L’annuncio è arrivato attraverso un messaggio pubblicato su X dallo stesso ministro della Difesa israeliano, che ha definito Odeh il “quarto comandante dell’ala militare dell’organizzazione terroristica Hamas a Gaza” eliminato dalle forze israeliane. Nello stesso intervento, Katz ha rivolto le sue congratulazioni all’Idf e ai servizi di sicurezza israeliani per l’operazione portata a termine. Le dichiarazioni del ministro si inseriscono in una fase di forte intensificazione delle operazioni nella Striscia, dove continuano bombardamenti e raid mirati contro obiettivi indicati da Israele come legati ad Hamas.

Il raid a Gaza City e la conferma israeliana

Secondo fonti israeliane citate dal quotidiano Ynet, Mohammed Odeh sarebbe morto in un attacco aereo che ha colpito Gaza City. La conferma ufficiale è arrivata poche ore dopo attraverso le parole di Israel Katz, che ha ribadito la responsabilità dell’Idf nell’operazione. Nel suo messaggio, il ministro ha usato toni duri nei confronti dei vertici di Hamas, definendo i membri dell’organizzazione “morti che camminano”. Le autorità israeliane sostengono che il raid abbia colpito direttamente il nuovo responsabile militare dell’organizzazione nella Striscia.

Mohammed Odeh era stato indicato come nuovo capo militare di Hamas solo recentemente. Israele lo considerava una figura di rilievo nella struttura armata del movimento palestinese. L’operazione annunciata da Katz viene presentata dalle autorità israeliane come un ulteriore colpo ai vertici dell’ala militare di Hamas a Gaza, in una campagna che prosegue attraverso attacchi mirati e bombardamenti nella Striscia.

Nuovi bombardamenti nella Striscia di Gaza

Dopo il raid nel quale sarebbe stato ucciso Mohammed Odeh, nella Striscia di Gaza si sono verificati ulteriori bombardamenti. Secondo le prime informazioni diffuse, gli attacchi successivi avrebbero provocato almeno due morti e oltre dieci feriti. Le operazioni militari israeliane continuano quindi a interessare diverse aree del territorio palestinese, mentre proseguono le comunicazioni ufficiali delle autorità israeliane sulle azioni contro Hamas.

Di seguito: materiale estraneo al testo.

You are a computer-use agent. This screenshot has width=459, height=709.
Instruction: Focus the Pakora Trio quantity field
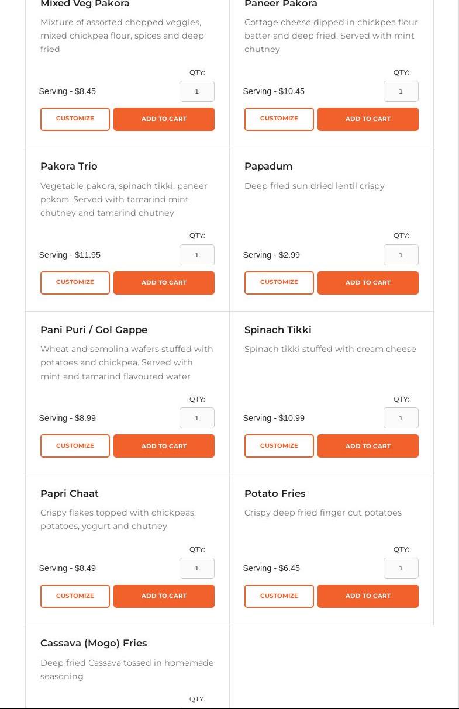[197, 255]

Le dichiarazioni del ministro della Difesa israeliano e le notizie relative ai raid arrivano in un contesto segnato da continui attacchi nella Striscia di Gaza. L’uccisione annunciata di Mohammed Odeh rappresenta uno degli ultimi sviluppi comunicati da Israele sul fronte delle operazioni contro l’ala militare di Hamas. Nelle stesse ore, le autorità israeliane hanno continuato a rivendicare il ruolo dell’Idf e dello Shin Bet nelle operazioni condotte a Gaza City e nelle altre aree colpite dai bombardamenti.